On how many lines of the data below does the word "will" appear? Reply with the number only.

━━━ Entries shown

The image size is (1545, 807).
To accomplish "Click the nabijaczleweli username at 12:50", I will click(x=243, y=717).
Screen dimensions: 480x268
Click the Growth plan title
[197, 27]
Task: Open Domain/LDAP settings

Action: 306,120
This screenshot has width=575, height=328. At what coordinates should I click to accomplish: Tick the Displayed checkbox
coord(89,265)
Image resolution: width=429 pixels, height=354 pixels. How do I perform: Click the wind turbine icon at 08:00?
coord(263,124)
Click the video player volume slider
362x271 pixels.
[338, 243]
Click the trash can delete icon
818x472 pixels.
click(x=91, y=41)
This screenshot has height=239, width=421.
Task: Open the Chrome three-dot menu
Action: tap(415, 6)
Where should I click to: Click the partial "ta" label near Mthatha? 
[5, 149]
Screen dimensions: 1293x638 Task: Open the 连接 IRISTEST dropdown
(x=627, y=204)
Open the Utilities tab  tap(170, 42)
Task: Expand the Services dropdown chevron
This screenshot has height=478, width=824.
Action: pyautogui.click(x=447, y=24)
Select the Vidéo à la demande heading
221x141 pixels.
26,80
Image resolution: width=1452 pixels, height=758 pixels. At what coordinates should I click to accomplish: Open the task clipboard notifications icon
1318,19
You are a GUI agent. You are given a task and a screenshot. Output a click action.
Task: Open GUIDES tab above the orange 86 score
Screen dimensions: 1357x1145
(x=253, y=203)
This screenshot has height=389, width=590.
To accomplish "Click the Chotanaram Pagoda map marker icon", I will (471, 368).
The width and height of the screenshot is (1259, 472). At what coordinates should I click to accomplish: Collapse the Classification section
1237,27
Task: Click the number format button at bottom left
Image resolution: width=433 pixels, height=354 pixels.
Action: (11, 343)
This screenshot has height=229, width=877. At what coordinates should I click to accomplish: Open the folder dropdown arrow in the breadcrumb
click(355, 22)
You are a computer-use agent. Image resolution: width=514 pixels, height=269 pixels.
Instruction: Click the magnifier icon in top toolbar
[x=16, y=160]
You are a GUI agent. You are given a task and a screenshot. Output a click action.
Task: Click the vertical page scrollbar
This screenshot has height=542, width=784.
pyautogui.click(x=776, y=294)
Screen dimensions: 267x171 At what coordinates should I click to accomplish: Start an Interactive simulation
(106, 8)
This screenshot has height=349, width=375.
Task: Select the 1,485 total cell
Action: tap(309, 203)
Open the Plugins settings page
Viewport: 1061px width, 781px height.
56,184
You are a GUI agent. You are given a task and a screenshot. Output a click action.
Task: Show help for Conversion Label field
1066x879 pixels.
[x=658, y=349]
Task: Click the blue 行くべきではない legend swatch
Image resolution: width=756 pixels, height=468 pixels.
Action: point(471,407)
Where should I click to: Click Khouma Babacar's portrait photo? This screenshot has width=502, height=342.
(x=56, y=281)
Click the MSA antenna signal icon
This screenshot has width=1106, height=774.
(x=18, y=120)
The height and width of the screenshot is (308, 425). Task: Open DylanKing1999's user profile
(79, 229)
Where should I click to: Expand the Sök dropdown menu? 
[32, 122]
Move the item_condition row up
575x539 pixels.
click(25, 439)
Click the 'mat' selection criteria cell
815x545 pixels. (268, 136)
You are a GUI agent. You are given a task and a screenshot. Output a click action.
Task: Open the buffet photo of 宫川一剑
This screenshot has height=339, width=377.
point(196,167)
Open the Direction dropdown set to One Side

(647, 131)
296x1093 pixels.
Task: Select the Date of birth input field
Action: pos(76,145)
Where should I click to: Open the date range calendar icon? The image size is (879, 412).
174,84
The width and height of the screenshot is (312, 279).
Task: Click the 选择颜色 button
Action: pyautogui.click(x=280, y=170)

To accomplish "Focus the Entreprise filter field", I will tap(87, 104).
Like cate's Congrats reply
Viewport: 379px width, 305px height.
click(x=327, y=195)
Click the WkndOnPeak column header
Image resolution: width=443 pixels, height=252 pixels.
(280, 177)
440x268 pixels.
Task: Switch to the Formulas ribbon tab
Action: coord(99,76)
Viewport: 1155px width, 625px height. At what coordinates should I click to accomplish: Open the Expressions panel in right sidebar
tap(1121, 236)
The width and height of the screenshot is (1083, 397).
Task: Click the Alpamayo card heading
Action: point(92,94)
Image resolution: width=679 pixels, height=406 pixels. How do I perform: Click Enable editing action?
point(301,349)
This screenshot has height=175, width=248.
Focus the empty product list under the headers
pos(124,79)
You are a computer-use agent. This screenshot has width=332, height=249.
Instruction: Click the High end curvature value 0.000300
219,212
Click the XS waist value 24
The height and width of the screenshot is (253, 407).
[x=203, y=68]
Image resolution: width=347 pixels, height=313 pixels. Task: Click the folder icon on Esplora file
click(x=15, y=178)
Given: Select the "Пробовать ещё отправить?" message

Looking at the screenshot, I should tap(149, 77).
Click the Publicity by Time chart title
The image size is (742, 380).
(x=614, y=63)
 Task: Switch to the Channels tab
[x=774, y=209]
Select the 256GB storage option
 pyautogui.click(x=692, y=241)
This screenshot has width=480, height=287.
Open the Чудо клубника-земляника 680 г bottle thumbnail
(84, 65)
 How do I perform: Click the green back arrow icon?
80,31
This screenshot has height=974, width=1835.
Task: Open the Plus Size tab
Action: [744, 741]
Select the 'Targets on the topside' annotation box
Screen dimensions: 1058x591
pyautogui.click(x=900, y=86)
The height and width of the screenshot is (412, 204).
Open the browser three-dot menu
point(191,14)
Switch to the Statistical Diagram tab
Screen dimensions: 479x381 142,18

━━━━━━

§ **Exercise solution**: 3